Marginalized Coefficients

The fixed effects estimates in mixed models with nonlinear link functions have an interpretation conditional on the random effects. However, often we wish to obtain parameters with a marginal / population averaged interpretation, which leads many researchers to use generalized estimating equations, and dealing with potential issues with missing data. Nonetheless, recently Hedeker et al. have proposed a nice solution to this problem. Their approach is implemented in function marginal_coefs(). For example, for model fm we obtain the marginalized coefficients using:

marginal_coefs(fm)
#>    (Intercept)      sexfemale           time sexfemale:time 
#>        -1.6016        -1.0881         0.1766         0.0506

The function calculates the marginal probabilities in our case (because we have a binary outcome) using a Monte Carlo procedure with number of samples determined by the M argument.

Standard errors for the marginalized coefficients are obtained by setting std_errors = TRUE in the call to marginal_coefs(), and require a double Monte Carlo procedure for which argument K comes also into play. To speed up computations, the outer Monte Carlo procedure is performed in parallel using package parallel and number of cores specified in the cores argument (due to the required computing time, these standard errors are not displayed):

marginal_coefs(fm, std_errors = TRUE)

Fitted Values and Residuals

The fitted() method extracts fitted values from the fitted mixed model. These are always on the scale of the response variable. The type argument of fitted() specifies the type of fitted values computed. The default is type = "mean_subject" which corresponds to the fitted values calculated using only the fixed-effects part of the linear predictor; hence, for the subject who has random effects values equal to 0, i.e., the “mean subject”:

head(fitted(fm))
#>         1         2         3         4         5         6 
#> 0.1118895 0.1156621 0.1647183 0.5815852 0.5940199 0.5950458

Setting type = "subject_specific" will calculate the fitted values using both the fixed and random effects parts, where for the latter the empirical Bayes estimates of the random effects are used:

head(fitted(fm, type = "subject_specific"))
#>          1          2          3          4          5          6 
#> 0.07766777 0.07914174 0.09707109 0.23765440 0.24276090 0.24318768

Finally, setting type = "marginal" will calculate the fitted values based on the multiplication of the fixed-effects design matrix with the marginalized coefficients described above (due to the required computing time, these fitted values are not displayed):

head(fitted(fm, type = "marginal"))

The residuals() method simply calculates the residuals by subtracting the fitted values from the observed repeated measurements outcome.

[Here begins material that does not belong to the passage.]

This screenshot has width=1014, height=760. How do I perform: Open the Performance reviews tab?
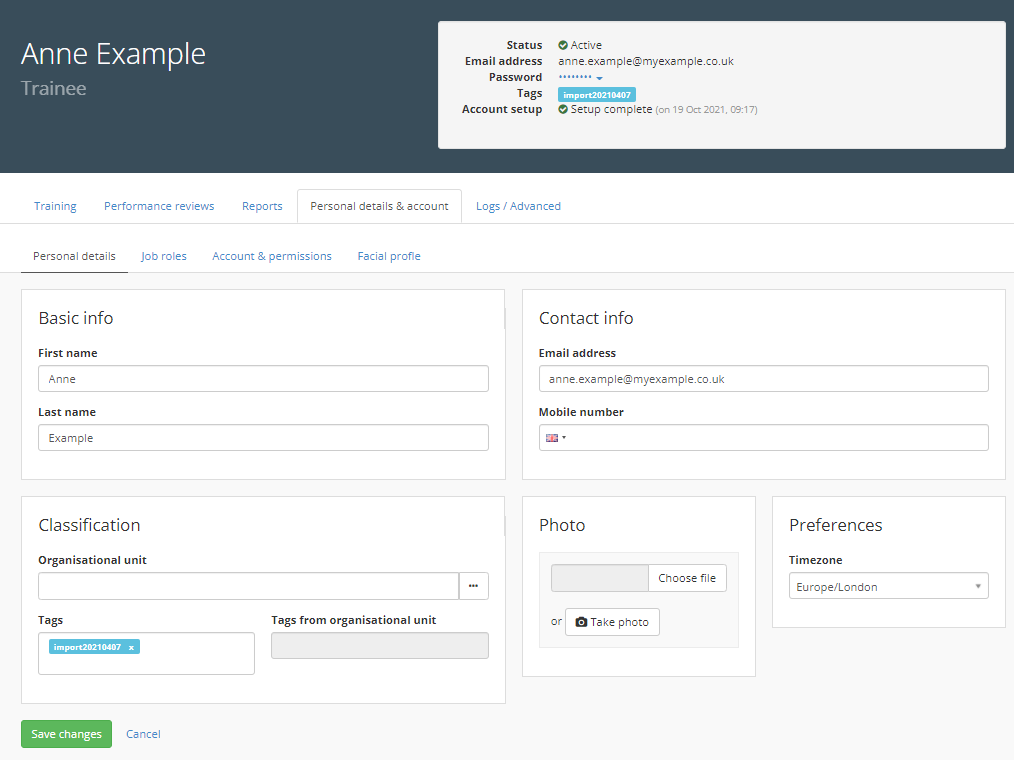click(159, 206)
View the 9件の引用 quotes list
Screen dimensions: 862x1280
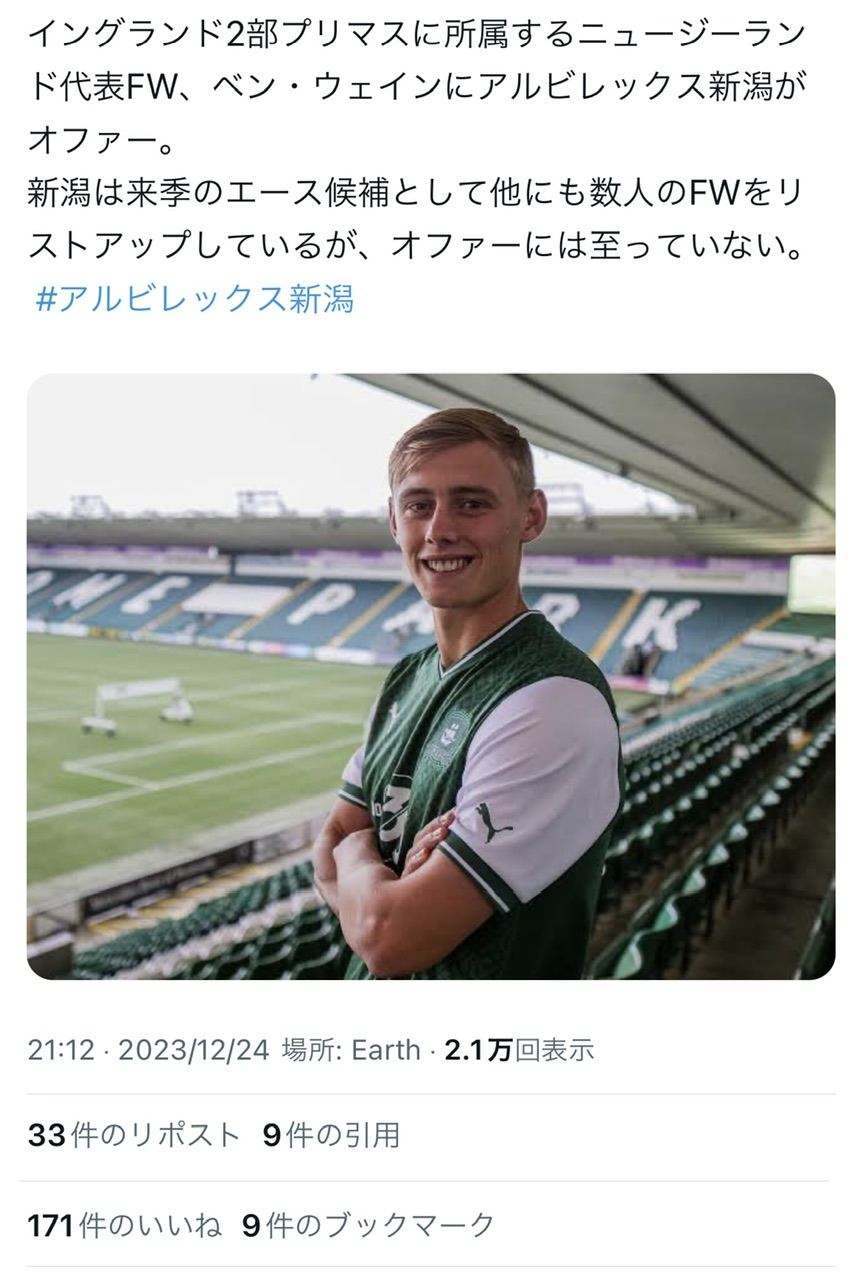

Hence, this method also has a type argument with exactly the same options as the fitted() method.

Effect Plots

To display the estimated longitudinal evolutions of the binary outcome we can use an effect plot. This is simply predictions from the models with the corresponding 95% pointwise confidence intervals.

As a first step we create a data frame the provides the setting based on which the plot is to be produced; function expand.grid() is helpful in this regard:

nDF <- with(DF, expand.grid(time = seq(min(time), max(time), length.out = 15),
                            sex = levels(sex)))

Next we use the effectPlotData() function that does the heavy lifting, i.e., calculates the predictions and confidence intervals from a fitted mixed model for the data frame provided above, i.e.,

plot_data <- effectPlotData(fm, nDF)

Then we can produce the plot using for example the xyplot() function from package lattice, e.g.,

library("lattice")
xyplot(pred + low + upp ~ time | sex, data = plot_data,
       type = "l", lty = c(1, 2, 2), col = c(2, 1, 1), lwd = 2,
       xlab = "Follow-up time", ylab = "log odds")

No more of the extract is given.